二维粘弹性结构动力响应的边界元法分析

Boundary Element Analysis of Transient Response for Two—dimensional Viscoelastic Structures

本文应用直接边界单元法结合Laplace变换和反变换技术,建立了粘弹性结构动态响应分析的一个较好的数值求解方法。在Laplace变换区域中,应用边界单元法求出相应的变换解,然后再应用改进的Dufbh方法进行Laplace反变换,求出实时区域内的解。根据磨光函数理论,引入了Lanczos因子,改进了Durbin数值反变换方法的计算精度和效率。计算证明,本方法具有计算精度高,数据准备简单,所需计算机的容量少等优点。

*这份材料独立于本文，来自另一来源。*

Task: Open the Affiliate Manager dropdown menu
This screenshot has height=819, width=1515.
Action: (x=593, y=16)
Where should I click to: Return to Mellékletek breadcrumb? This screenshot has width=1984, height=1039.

This paper developes a boundary element method for transient response of two—dimensional viscoelastic structures in terms of the Laplace transform and inversion technique. By applying the boundary element method. the transform solution can be obtained in Laplace domain. Then an improved Durbin's numerical inversion method is applied for inversion and the real time solution can be solved in time domain. Based upon the Smoothing function theory, a Lanczos factor is intriduced in Laplace inversion formulation, as results, the accuracy and efficiency of Durbin's numerical inversion method is improved a lot. The calculation results reveal that the method developed in the present work has some advantages in increasing the accuracy, simplying input data and decreasing computer cost.